— REQUIRED WORK —
Transcribe the records that follow, keeping every word as it stands.

(Data excerpts)
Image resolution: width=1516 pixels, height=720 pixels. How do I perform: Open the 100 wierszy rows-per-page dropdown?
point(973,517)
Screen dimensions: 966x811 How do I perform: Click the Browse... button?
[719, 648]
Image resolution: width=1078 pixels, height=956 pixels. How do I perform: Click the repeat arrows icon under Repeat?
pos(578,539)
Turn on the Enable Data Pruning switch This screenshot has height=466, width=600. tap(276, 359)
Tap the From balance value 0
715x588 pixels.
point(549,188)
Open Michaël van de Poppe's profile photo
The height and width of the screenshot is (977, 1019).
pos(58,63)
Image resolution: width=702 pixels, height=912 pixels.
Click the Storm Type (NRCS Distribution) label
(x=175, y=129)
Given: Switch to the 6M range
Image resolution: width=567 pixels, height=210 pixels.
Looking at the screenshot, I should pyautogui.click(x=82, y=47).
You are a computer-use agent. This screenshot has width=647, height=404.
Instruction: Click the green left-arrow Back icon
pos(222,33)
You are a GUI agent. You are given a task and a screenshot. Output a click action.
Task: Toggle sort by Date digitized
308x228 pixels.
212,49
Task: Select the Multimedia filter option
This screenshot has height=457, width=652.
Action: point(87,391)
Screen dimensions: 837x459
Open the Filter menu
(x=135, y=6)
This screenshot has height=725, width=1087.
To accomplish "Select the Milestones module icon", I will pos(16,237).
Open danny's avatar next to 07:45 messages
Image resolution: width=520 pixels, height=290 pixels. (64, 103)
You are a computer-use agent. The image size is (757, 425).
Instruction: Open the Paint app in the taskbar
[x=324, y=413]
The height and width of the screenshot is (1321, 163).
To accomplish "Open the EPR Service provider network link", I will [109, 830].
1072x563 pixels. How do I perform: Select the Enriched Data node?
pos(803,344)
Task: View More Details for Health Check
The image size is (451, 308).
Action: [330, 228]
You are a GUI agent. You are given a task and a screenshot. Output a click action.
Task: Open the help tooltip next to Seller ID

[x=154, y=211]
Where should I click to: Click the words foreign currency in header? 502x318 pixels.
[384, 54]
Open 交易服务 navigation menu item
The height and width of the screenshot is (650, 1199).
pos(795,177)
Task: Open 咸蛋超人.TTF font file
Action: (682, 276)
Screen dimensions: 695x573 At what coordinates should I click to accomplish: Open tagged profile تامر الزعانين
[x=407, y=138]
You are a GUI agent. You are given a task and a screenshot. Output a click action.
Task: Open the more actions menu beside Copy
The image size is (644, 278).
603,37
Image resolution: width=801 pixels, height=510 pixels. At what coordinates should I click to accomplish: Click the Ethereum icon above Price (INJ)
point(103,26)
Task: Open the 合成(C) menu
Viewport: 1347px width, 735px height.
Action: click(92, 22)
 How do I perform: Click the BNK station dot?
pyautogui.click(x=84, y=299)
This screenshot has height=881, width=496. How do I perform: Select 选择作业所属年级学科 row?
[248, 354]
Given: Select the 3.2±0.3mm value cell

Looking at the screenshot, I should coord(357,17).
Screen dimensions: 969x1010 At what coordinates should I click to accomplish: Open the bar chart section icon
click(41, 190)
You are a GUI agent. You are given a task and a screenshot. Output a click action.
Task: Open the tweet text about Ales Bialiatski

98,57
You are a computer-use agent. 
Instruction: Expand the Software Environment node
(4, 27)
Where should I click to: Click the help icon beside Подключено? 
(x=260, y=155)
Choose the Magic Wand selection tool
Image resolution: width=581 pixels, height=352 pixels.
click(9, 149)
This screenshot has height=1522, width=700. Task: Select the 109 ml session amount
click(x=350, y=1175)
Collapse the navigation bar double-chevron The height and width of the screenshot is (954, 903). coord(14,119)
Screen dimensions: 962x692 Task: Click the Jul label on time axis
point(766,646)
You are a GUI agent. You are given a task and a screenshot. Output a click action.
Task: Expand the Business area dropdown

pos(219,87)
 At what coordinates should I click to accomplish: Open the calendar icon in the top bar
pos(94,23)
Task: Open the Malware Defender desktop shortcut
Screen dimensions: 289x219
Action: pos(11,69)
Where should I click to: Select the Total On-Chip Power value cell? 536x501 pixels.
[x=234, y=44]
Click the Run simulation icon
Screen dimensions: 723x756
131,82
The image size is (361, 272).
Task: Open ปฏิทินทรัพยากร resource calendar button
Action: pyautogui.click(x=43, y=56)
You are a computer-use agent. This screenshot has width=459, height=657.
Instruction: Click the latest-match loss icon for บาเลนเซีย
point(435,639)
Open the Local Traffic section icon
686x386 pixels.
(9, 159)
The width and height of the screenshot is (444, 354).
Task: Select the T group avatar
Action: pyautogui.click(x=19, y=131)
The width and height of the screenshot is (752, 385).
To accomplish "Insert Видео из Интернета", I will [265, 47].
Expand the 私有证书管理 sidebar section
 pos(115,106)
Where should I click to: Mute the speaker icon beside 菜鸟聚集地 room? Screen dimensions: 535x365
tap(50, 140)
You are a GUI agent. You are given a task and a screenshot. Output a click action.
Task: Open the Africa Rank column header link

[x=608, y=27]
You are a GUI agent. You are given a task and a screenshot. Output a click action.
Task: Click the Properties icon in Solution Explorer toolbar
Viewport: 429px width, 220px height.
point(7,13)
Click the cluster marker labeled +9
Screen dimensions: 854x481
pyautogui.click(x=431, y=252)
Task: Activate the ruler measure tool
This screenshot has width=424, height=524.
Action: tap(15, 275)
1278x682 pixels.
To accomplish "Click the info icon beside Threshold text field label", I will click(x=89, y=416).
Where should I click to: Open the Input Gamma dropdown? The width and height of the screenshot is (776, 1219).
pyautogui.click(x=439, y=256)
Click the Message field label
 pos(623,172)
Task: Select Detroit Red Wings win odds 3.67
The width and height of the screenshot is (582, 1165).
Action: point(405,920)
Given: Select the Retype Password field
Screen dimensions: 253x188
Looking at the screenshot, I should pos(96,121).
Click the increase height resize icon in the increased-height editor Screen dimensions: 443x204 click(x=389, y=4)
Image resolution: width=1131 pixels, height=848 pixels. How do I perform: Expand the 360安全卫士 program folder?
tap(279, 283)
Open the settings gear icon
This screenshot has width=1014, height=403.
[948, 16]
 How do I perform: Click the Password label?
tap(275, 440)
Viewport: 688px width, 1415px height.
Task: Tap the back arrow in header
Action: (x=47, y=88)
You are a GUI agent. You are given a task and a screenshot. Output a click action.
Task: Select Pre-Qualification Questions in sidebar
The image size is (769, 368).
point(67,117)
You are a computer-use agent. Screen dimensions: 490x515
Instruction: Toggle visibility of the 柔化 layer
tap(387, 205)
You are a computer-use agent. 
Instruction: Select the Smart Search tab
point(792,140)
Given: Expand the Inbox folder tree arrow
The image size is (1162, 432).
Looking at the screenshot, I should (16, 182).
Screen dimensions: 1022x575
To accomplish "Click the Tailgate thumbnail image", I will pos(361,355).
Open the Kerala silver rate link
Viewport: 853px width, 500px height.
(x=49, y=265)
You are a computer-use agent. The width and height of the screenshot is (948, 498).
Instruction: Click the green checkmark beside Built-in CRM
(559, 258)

— OUTPUT FOR THIS TASK —
Image resolution: width=1516 pixels, height=720 pixels. How do I perform: Open the 100 wierszy rows-per-page dropdown?
point(973,517)
Screen dimensions: 966x811 How do I perform: Click the Browse... button?
[719, 648]
Image resolution: width=1078 pixels, height=956 pixels. How do I perform: Click the repeat arrows icon under Repeat?
pos(578,539)
Turn on the Enable Data Pruning switch This screenshot has height=466, width=600. tap(276, 359)
Tap the From balance value 0
715x588 pixels.
point(549,188)
Open Michaël van de Poppe's profile photo
The height and width of the screenshot is (977, 1019).
pos(58,63)
Image resolution: width=702 pixels, height=912 pixels.
Click the Storm Type (NRCS Distribution) label
(x=175, y=129)
Given: Switch to the 6M range
Image resolution: width=567 pixels, height=210 pixels.
Looking at the screenshot, I should pyautogui.click(x=82, y=47).
You are a computer-use agent. This screenshot has width=647, height=404.
Instruction: Click the green left-arrow Back icon
pos(222,33)
You are a GUI agent. You are given a task and a screenshot. Output a click action.
Task: Toggle sort by Date digitized
308x228 pixels.
212,49
Task: Select the Multimedia filter option
This screenshot has height=457, width=652.
Action: point(87,391)
Screen dimensions: 837x459
Open the Filter menu
(x=135, y=6)
This screenshot has height=725, width=1087.
To accomplish "Select the Milestones module icon", I will pos(16,237).
Open danny's avatar next to 07:45 messages
Image resolution: width=520 pixels, height=290 pixels. (64, 103)
You are a computer-use agent. The image size is (757, 425).
Instruction: Open the Paint app in the taskbar
[x=324, y=413]
The height and width of the screenshot is (1321, 163).
To accomplish "Open the EPR Service provider network link", I will [109, 830].
1072x563 pixels. How do I perform: Select the Enriched Data node?
pos(803,344)
Task: View More Details for Health Check
The image size is (451, 308).
Action: [330, 228]
You are a GUI agent. You are given a task and a screenshot. Output a click action.
Task: Open the help tooltip next to Seller ID

[x=154, y=211]
Where should I click to: Click the words foreign currency in header? 502x318 pixels.
[384, 54]
Open 交易服务 navigation menu item
The height and width of the screenshot is (650, 1199).
pos(795,177)
Task: Open 咸蛋超人.TTF font file
Action: (682, 276)
Screen dimensions: 695x573 At what coordinates should I click to accomplish: Open tagged profile تامر الزعانين
[x=407, y=138]
You are a GUI agent. You are given a task and a screenshot. Output a click action.
Task: Open the more actions menu beside Copy
The image size is (644, 278).
603,37
Image resolution: width=801 pixels, height=510 pixels. At what coordinates should I click to accomplish: Click the Ethereum icon above Price (INJ)
point(103,26)
Task: Open the 合成(C) menu
Viewport: 1347px width, 735px height.
Action: click(92, 22)
 How do I perform: Click the BNK station dot?
pyautogui.click(x=84, y=299)
This screenshot has height=881, width=496. How do I perform: Select 选择作业所属年级学科 row?
[248, 354]
Given: Select the 3.2±0.3mm value cell

Looking at the screenshot, I should coord(357,17).
Screen dimensions: 969x1010 At what coordinates should I click to accomplish: Open the bar chart section icon
click(41, 190)
You are a GUI agent. You are given a task and a screenshot. Output a click action.
Task: Open the tweet text about Ales Bialiatski

98,57
You are a computer-use agent. 
Instruction: Expand the Software Environment node
(4, 27)
Where should I click to: Click the help icon beside Подключено? 
(x=260, y=155)
Choose the Magic Wand selection tool
Image resolution: width=581 pixels, height=352 pixels.
click(9, 149)
This screenshot has height=1522, width=700. Task: Select the 109 ml session amount
click(x=350, y=1175)
Collapse the navigation bar double-chevron The height and width of the screenshot is (954, 903). coord(14,119)
Screen dimensions: 962x692 Task: Click the Jul label on time axis
point(766,646)
You are a GUI agent. You are given a task and a screenshot. Output a click action.
Task: Expand the Business area dropdown

pos(219,87)
 At what coordinates should I click to accomplish: Open the calendar icon in the top bar
pos(94,23)
Task: Open the Malware Defender desktop shortcut
Screen dimensions: 289x219
Action: pos(11,69)
Where should I click to: Select the Total On-Chip Power value cell? 536x501 pixels.
[x=234, y=44]
Click the Run simulation icon
Screen dimensions: 723x756
131,82
The image size is (361, 272).
Task: Open ปฏิทินทรัพยากร resource calendar button
Action: pyautogui.click(x=43, y=56)
You are a computer-use agent. This screenshot has width=459, height=657.
Instruction: Click the latest-match loss icon for บาเลนเซีย
point(435,639)
Open the Local Traffic section icon
686x386 pixels.
(9, 159)
The width and height of the screenshot is (444, 354).
Task: Select the T group avatar
Action: pyautogui.click(x=19, y=131)
The width and height of the screenshot is (752, 385).
To accomplish "Insert Видео из Интернета", I will [265, 47].
Expand the 私有证书管理 sidebar section
 pos(115,106)
Where should I click to: Mute the speaker icon beside 菜鸟聚集地 room? Screen dimensions: 535x365
tap(50, 140)
You are a GUI agent. You are given a task and a screenshot. Output a click action.
Task: Open the Africa Rank column header link

[x=608, y=27]
You are a GUI agent. You are given a task and a screenshot. Output a click action.
Task: Click the Properties icon in Solution Explorer toolbar
Viewport: 429px width, 220px height.
point(7,13)
Click the cluster marker labeled +9
Screen dimensions: 854x481
pyautogui.click(x=431, y=252)
Task: Activate the ruler measure tool
This screenshot has width=424, height=524.
Action: tap(15, 275)
1278x682 pixels.
To accomplish "Click the info icon beside Threshold text field label", I will click(x=89, y=416).
Where should I click to: Open the Input Gamma dropdown? The width and height of the screenshot is (776, 1219).
pyautogui.click(x=439, y=256)
Click the Message field label
 pos(623,172)
Task: Select Detroit Red Wings win odds 3.67
The width and height of the screenshot is (582, 1165).
Action: point(405,920)
Given: Select the Retype Password field
Screen dimensions: 253x188
Looking at the screenshot, I should pos(96,121).
Click the increase height resize icon in the increased-height editor Screen dimensions: 443x204 click(x=389, y=4)
Image resolution: width=1131 pixels, height=848 pixels. How do I perform: Expand the 360安全卫士 program folder?
tap(279, 283)
Open the settings gear icon
This screenshot has width=1014, height=403.
[948, 16]
 How do I perform: Click the Password label?
tap(275, 440)
Viewport: 688px width, 1415px height.
Task: Tap the back arrow in header
Action: (x=47, y=88)
You are a GUI agent. You are given a task and a screenshot. Output a click action.
Task: Select Pre-Qualification Questions in sidebar
The image size is (769, 368).
point(67,117)
You are a computer-use agent. Screen dimensions: 490x515
Instruction: Toggle visibility of the 柔化 layer
tap(387, 205)
You are a computer-use agent. 
Instruction: Select the Smart Search tab
point(792,140)
Given: Expand the Inbox folder tree arrow
The image size is (1162, 432).
Looking at the screenshot, I should (16, 182).
Screen dimensions: 1022x575
To accomplish "Click the Tailgate thumbnail image", I will pos(361,355).
Open the Kerala silver rate link
Viewport: 853px width, 500px height.
(x=49, y=265)
You are a computer-use agent. The width and height of the screenshot is (948, 498).
Instruction: Click the green checkmark beside Built-in CRM
(559, 258)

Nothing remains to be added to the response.